Open MPI logo

Open MPI User's Mailing List Archives

  |   Home   |   Support   |   FAQ   |   all Open MPI User's mailing list

Subject: Re: [OMPI users] Bug in oob_tcp_[in|ex]clude?
From: Brian Dobbins (bdobbins_at_[hidden])
Date: 2007-12-17 20:58:53


Hi Marco and Jeff,

  My own knowledge of OpenMPI's internals is limited, but I thought I'd add
my less-than-two-cents...

> I've found only a way in order to have tcp connections binded only to
> > the eth1 interface, using both the following MCA directives in the
> > command line:
> >
> > mpirun .... --mca oob_tcp_include eth1 --mca oob_tcp_include
> > lo,eth0,ib0,ib1 .....
> >
> > This sounds me as bug.
>
> Yes, it does.

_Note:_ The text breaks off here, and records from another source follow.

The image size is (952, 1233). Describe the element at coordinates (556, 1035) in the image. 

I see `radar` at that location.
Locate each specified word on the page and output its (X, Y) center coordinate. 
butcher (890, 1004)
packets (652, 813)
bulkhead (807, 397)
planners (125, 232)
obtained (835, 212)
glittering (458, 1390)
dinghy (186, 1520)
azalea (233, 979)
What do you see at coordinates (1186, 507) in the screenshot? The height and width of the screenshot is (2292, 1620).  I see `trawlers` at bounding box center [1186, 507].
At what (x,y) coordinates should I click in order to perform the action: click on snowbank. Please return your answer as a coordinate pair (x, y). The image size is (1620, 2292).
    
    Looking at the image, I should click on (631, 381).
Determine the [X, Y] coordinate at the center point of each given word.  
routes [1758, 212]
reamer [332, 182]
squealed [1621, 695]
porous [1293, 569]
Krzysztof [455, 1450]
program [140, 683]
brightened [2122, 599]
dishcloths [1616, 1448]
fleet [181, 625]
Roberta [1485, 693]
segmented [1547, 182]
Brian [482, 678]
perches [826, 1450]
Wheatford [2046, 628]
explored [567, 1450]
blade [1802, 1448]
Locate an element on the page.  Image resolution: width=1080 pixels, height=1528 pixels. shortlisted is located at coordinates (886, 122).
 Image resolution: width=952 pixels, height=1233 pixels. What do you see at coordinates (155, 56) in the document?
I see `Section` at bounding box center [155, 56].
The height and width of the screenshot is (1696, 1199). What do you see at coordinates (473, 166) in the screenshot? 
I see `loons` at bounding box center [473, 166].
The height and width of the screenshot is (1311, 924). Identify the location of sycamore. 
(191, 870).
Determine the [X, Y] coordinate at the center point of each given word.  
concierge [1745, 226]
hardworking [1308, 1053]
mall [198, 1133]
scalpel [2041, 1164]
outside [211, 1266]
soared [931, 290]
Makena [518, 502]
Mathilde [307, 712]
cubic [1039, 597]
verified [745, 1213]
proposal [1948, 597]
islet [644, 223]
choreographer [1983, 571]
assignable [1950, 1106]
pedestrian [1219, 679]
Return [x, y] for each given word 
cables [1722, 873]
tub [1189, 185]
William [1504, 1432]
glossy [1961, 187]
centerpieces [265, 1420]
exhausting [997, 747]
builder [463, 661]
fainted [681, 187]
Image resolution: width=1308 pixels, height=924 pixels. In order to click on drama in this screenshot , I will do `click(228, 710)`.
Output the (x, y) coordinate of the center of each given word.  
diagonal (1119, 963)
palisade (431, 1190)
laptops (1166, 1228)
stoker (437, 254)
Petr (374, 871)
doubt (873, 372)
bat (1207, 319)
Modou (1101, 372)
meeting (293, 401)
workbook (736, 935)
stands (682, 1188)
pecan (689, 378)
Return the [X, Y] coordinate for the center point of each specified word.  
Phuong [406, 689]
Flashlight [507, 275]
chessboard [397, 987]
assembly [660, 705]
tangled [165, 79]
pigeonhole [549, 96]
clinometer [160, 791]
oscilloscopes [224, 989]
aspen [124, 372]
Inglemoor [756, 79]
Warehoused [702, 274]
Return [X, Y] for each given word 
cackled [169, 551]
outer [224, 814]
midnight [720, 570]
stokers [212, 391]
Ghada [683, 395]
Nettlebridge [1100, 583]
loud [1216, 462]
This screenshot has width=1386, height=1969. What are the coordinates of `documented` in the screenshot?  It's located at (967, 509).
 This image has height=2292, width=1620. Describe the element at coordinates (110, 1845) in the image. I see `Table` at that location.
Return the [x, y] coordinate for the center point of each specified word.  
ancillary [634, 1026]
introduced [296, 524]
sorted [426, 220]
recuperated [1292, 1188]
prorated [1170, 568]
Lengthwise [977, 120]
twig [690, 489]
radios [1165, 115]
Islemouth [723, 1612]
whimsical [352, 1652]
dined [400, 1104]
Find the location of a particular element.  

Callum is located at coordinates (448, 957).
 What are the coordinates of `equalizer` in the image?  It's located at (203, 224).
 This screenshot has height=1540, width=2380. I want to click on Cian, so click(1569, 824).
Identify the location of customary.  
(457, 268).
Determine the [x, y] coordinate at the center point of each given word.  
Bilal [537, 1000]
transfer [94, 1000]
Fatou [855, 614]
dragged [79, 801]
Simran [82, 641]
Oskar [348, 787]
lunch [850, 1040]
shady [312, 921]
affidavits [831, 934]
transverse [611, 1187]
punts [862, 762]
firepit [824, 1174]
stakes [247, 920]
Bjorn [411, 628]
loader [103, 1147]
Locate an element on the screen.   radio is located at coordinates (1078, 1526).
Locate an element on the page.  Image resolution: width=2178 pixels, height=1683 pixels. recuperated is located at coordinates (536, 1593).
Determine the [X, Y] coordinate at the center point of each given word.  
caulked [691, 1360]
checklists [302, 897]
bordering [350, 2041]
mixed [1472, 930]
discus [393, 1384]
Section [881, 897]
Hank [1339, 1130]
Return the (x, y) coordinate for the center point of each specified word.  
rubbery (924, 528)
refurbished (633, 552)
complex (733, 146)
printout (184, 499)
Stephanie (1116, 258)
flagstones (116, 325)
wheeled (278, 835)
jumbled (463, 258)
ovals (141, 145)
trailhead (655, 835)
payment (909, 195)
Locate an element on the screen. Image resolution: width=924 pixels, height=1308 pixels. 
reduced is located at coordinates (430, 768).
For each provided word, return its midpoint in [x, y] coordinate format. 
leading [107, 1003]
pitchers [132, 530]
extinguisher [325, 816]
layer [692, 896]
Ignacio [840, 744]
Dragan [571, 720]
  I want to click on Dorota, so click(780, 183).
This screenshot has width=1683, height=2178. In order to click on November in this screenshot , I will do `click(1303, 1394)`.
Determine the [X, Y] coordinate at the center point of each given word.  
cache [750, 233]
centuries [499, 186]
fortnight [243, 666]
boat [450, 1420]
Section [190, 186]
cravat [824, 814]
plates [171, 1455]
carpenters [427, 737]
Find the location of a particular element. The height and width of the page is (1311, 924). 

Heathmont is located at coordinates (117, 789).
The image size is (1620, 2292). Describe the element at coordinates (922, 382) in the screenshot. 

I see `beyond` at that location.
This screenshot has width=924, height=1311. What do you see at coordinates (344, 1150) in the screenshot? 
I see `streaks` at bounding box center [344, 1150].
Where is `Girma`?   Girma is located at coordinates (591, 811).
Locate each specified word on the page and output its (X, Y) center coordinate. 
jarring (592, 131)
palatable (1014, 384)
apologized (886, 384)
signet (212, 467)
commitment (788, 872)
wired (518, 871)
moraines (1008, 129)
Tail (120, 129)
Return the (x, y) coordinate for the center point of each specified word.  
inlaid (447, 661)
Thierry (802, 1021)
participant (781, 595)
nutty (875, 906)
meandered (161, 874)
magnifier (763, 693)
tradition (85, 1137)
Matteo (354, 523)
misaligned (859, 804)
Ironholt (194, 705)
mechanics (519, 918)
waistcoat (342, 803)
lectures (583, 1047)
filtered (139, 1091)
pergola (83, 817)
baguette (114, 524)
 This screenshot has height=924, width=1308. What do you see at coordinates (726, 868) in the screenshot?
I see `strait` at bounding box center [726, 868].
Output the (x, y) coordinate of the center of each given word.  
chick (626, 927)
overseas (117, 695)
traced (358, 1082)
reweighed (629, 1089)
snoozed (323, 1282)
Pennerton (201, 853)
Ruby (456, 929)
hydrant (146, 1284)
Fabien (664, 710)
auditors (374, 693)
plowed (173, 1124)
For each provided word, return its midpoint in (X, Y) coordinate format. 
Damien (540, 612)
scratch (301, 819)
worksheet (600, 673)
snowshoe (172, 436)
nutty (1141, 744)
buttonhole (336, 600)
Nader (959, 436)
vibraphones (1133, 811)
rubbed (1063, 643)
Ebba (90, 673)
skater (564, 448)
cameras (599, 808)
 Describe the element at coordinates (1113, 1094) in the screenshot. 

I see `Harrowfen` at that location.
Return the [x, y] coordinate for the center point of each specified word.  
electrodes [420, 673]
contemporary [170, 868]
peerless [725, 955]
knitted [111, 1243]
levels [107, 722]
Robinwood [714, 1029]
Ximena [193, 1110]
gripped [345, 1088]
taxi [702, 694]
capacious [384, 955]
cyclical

Specifying the MCA same param twice on the command line
> results in undefined behavior -- it will only take one of them, and I
> assume it'll take the first (but I'd have to check the code to be sure).

  I *think* that Marco intended to write:
  mpirun .... --mca oob_tcp_include eth1 --mca oob_tcp_exclude
lo,eth0,ib0,ib1 ...

  Is this correct? So you're not specifying include twice, you're
specifying include *and* exclude, so each interface is explicitly stated in
one list or the other. I remember encountering this behaviour as well, in a
slightly different format, but I can't seem to reproduce it now either.
That said, with these options, won't the MPI traffic (as opposed to the OOB
traffic) still use the eth1,ib0 and ib1 interfaces? You'd need to add '-mca
btl_tcp_include eth1' in order to say it should only go over that NIC, I
think.

  As for the 'connection errors', two bizarre things to check are, first,
that all of your nodes using eth1 actually have correct /etc/hosts mappings
to the other nodes. One system I ran on had this problem when some nodes
had an IP address for node002 as one thing, and another node had node002's
IP address as something different. This should be easy enough by trying to
run on one node first, then two nodes that you're sure have the correct
addresses.

  .. The second situation is if you're launching an MPMD program. Here, you
need to use '-gmca <whatever>' instead of '-mca <whatever>'.

  Hope some of that is at least a tad useful. :)

  Cheers,
  - Brian